Frustrated with the lack of options, the Fraunhofer team did what anyone else armed with a phalanx of eager graduate students would do—they built their own.
“Aside from those things, what we really needed was a very high performance parallel file system, but one that didn’t take any dedicated staff to manage, which all of the others did,” Breuner tells us. Fast forward twelve years and their creation, BeeGFS, has managed to move from project status to the parallel file system of choice at a number of major supercomputing centers that make Top 500 grade, including clusters at the University of Vienna, the University of Frankfurt, and others on the list. The largest installation to date is at Vienna, where it is installed across over 2,000 nodes, but this is not the limit of its scalability—it simply hasn’t been tested on much larger systems.
To be fair, Breuner says that Lustre and GPFS certainly have their places. For instance, GPFS is well worth the cost when larger organizations or research centers are managing the entire lifecycle of data (i.e., moving data off to tape and around other systems) and Lustre, while bemoaned for its complexity, provides the robustness required at scale. While BeeGFS can scale well beyond that 2,000 node count, for smaller HPC sites without the people required to manage a weighty file system, something like BeeGFS looks quite attractive. For the years ahead, however, it might not only be for the lighter weight management and performance—for ARM HPC clusters, once they do emerge in more volume, BeeGFS might be the de facto standard, at least at first.
Although it is still early days, Breuner says that they are the only parallel file system offering support for ARM. This is not to say they have worked out all the kinks yet, however, although it is a research and development goal for the year that is just underway. With Lustre largely in the hands of Intel and partners, and IBM focused on GPFS and the future of Power, the opportunity for BeeGFS is clear—assuming, of course, there is sufficient demand and they can stay out front in terms of research.
“The fact that the CPUs are slower is a challenge for streaming throughput. The other thing is that people expect that ARM systems are energy efficient. Even though ARM CPUs can go to high clock frequencies now, they want to run lower on the clock, so we will be doing research to see how much clock frequency is needed to get a certain streaming throughput. For example, are all 48 cores needed to get great storage performance?”.
Despite the general architectural features between BeeGFS and Lustre, for example, the differences are more nuanced. For one thing, there is flexibility in their lighter weight approach.
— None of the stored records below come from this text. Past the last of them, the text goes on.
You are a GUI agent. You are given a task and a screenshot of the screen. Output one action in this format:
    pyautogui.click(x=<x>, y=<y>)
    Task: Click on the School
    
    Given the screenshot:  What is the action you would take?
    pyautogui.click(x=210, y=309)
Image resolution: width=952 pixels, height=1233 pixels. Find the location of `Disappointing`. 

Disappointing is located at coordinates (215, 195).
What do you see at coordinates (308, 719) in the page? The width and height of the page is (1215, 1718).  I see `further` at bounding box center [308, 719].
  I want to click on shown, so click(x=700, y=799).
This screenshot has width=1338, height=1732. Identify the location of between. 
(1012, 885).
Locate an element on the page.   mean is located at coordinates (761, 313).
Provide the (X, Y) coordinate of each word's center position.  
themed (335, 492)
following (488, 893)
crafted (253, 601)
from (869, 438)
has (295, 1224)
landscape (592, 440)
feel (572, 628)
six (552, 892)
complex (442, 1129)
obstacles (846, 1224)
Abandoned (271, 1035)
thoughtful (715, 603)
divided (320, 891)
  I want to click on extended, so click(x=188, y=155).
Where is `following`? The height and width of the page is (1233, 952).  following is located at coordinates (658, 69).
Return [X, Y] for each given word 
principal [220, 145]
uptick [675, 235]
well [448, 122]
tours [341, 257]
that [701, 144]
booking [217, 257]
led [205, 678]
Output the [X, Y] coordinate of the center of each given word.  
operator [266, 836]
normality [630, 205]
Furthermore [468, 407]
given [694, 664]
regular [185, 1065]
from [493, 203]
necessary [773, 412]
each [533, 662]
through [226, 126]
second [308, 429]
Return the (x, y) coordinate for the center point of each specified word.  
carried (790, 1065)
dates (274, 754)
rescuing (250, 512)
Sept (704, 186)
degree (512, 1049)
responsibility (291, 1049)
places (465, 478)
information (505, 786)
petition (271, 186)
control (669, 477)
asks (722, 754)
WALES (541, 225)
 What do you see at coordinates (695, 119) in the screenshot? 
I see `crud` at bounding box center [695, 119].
Users can run a converged setup, are not bound to a particular Linux distro, and can get easier views into what goes wrong—addressing a common Lustre complaint of cryptic Lustre log files and backtracking problems. “In some senses, BeeGFS is a drop-in replacement for Lustre,” Breuner says.
Although Breuner described other parallel file systems and their approaches, including other free or open source options like OrangeFS, Gluster, and even Ceph (which is not ready for HPC primetime, even though his team is working on building connectors to it), he says some of the core problems mentioned above, as well as other pesky issues with Lustre and GPFS around shared file writes, have been solved in BeeGFS. “We want to be a good scratch file system where performance is needed; no dedicated staff is required to hack the file system every day.”
In addition to its free license (with supported versions provided by linked company, ThinkParQ) BeeGFS is also available on demand where it can run on a per-job basis. For example, if a job is submitted to run on 100 nodes, the batch system brings up a BeeGFS instance using exactly these 100 nodes as servers and clients at the same time, which is valuable for sites with SSDs in their nodes. In essence, it gives an exclusive, fast parallel file system for the target job, which although temporary, is one way to leverage SSDs.
As of this week, BeeGFS is open source as well, something that has been a long time coming, even if it has remained free since the beginning. Breuner says there are 150 supported end users of BeeGFS and around a factor of ten larger for the free version, although those numbers are hard to track.